A previsão do mercado financeiro para a queda da economia brasileira este ano chegou a 6,25%. Essa foi a 16ª revisão seguida para a estimativa de recuo do Produto Interno Bruto (PIB) – a soma de todos os bens e serviços produzidos no país. Na semana passada, a previsão de queda estava em 5,89%.

A estimativa consta do boletim Focus, publicação divulgada todas as semanas pelo Banco Central (BC), com a projeção para os principais indicadores econômicos.

BOLETIM FOCUS

2020

2021

2022

2023

IPCA

1,55

3,1

3,50

3,50

PIB

-6,25

3,50

3,50

3,50

CÂMBIO

5,40

5,08

4,80

5,00

SELIC

2,25

3,38

5,13

6,00

No Brasil, o índice do IHS Markit de Manufatura – PMI, sazonalmente ajustado, cresceu de 36,0 em abril para um nível de 38,3 em maio.
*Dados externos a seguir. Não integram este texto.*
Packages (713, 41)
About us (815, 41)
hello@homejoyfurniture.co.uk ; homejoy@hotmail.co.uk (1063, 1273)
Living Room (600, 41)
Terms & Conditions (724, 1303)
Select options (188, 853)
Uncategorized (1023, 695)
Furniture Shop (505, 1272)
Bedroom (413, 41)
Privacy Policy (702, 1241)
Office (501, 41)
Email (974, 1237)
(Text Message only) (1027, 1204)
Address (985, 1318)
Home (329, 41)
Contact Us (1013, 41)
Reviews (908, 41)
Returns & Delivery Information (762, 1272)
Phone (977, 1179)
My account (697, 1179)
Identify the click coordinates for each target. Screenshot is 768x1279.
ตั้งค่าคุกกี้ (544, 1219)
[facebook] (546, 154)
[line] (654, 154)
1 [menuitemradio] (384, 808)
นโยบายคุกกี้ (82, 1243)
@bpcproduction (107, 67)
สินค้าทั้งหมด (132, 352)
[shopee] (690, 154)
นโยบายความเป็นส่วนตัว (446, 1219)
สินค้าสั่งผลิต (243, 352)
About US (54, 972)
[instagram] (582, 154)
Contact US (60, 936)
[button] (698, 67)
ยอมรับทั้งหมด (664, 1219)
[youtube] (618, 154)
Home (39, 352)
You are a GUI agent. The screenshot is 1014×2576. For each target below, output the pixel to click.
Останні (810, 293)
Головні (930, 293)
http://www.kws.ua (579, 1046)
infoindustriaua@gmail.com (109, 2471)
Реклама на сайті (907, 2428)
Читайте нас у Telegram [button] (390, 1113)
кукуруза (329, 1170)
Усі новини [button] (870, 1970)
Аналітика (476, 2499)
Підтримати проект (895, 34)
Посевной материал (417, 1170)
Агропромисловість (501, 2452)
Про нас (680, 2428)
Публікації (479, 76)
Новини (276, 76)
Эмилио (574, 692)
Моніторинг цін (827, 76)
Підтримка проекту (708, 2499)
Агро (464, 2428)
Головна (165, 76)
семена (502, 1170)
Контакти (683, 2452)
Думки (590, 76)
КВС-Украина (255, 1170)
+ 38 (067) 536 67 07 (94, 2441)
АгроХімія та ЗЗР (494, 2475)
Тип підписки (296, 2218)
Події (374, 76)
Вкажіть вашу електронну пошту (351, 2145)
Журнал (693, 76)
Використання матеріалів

Apesar da melhoria, o PMI continuou a indicar uma deterioração sem precedentes na saúde do setor, tendo registrado abaixo da marca de 50,0, indicativa de ausência de mudanças, em três meses consecutivos.

No Brasil, o Índice de Confiança Empresarial (ICE) da Fundação Getulio Vargas (FGV IBRE) subiu 9,8 pontos em maio, para 65,5 pontos, recuperando 24,0% da queda ocorrida no bimestre março-abril.

O Índice de Confiança Empresarial (ICE) consolida os índices de confiança dos quatro setores cobertos pelas Sondagens Empresariais produzidas pelo FGV IBRE: Indústria, Serviços, Comércio e Construção.

O índice que retrata a situação corrente dos negócios (ISA-E) subiu 2,5 pontos em maio, para 63,9 pontos, recuperando 8% das perdas do bimestre março-abril. O Índice de Expectativas (IE-E) subiu 11,5 pontos para 63,0 pontos, recuperando 23% da queda no mesmo período. Apesar da alta na margem, ambos os índices registraram, em maio, os segundos menores valores de suas séries históricas.

No Brasil, o IPC-S de 31 de maio de 2020 caiu 0,54%, ficando 0,03 ponto percentual (p.p) acima da taxa registrada na última divulgação. Com este resultado, o indicador acumula alta de 0,20% no ano e 1,83% nos últimos 12 meses.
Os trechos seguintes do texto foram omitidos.